Two LLM agents prompted with I-Ching yarrow divination and Tarot card readings didn't just change their own behavior—they rewrote the entire winner distribution of a 7-player Diplomacy ecosystem without ever winning a single game themselves.
The Prompted Agent Never Wins, But the Ecosystem Shifts
In a 7-player Warring States Diplomacy variant spanning 41 games across 4 conditions, the paper tests whether injecting symbolic reasoning frameworks into one agent (Han) modulates risk aversion. Under the baseline control, Yan dominates (7/11, 64%). Under I-Ching, Yan and Chu co-dominate while Qin is completely suppressed (0/10). Under Tarot, Qin dominates (5/10, Fisher vs. pooled p=0.006). Under a scrambled-text ablation preserving prompt structure, Qi dominates (5/10, p=0.006). The recipient agent Han never wins and shows no survival difference across conditions (Fisher p=1.0). Yet Tarot consistently elevates Han's peak territory (mean 3.0 supply centers vs. 2.1–2.5 for others, Kruskal-Wallis p=0.010).
Tarot and I-Ching Produce Distinct Winner Signatures
Each framework creates a unique ecosystem signature. I-Ching suppresses Qin entirely. Tarot makes Qin the dominant power. Scrambled text makes Qi dominant. The effect is statistically robust and framework-specific. This isn't a generic "more reflective thinking" boost—different symbolic systems steer the multi-agent dynamics in orthogonal directions.

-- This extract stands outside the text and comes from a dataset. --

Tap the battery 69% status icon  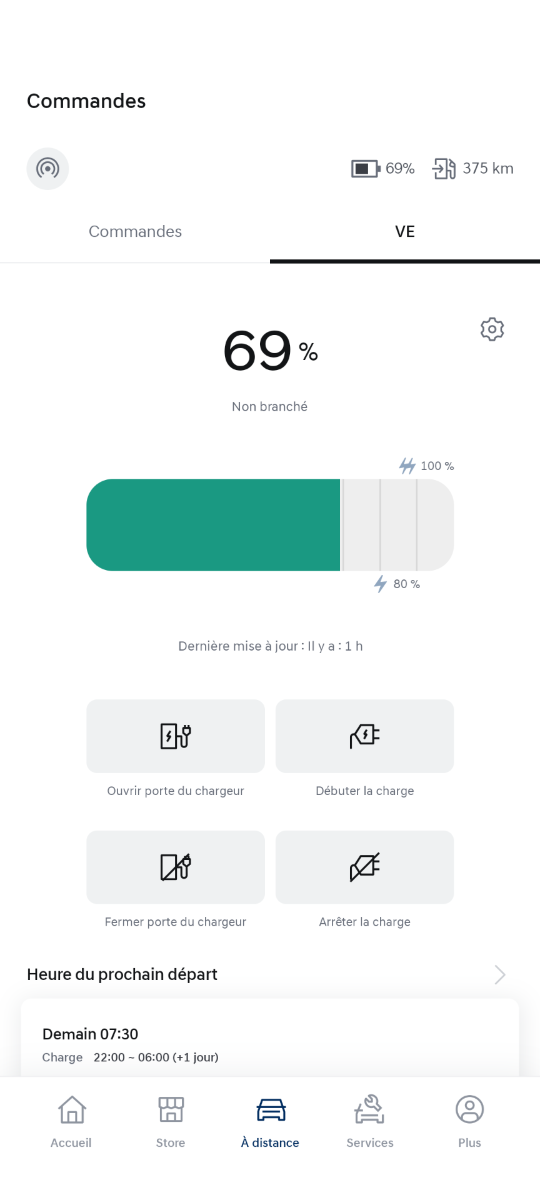tap(365, 168)
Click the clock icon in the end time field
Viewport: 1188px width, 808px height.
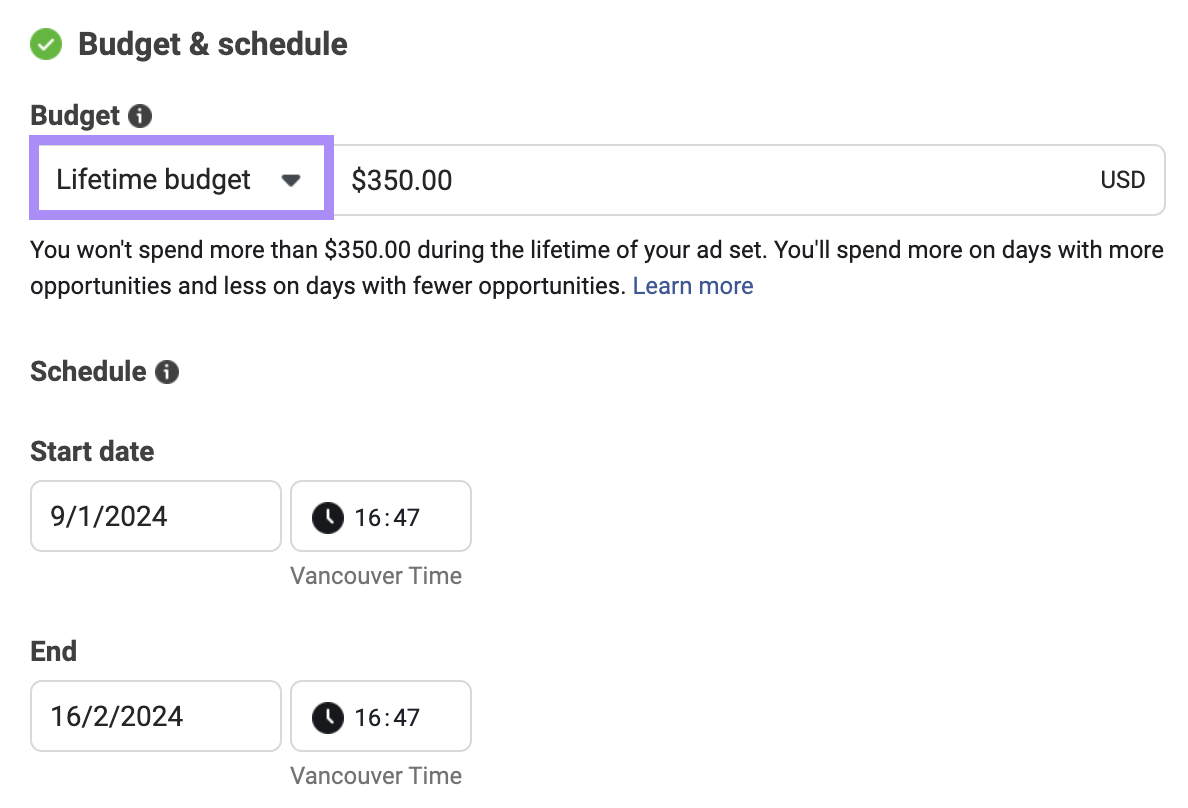pos(327,716)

Content Doesn't Matter—Reflection Does
Neither the I-Ching hexagram themes (chi-squared p=0.95) nor the Tarot card postures (chi-squared p=0.69) predict Han's subsequent actions. The modulation operates through the reflective process itself, not by the agent following symbolic content. That means you can change the entire ecosystem's win distribution by changing how one agent reflects, without the agent ever acting on the content of that reflection.
The observation that a framework-receiving agent never wins yet reshapes who does win is a concrete demonstration that alignment-framework choices at the agent level produce systemic consequences. This opens the door to multi-agent outcome alignment by tuning reflective prompts rather than directly controlling agent actions.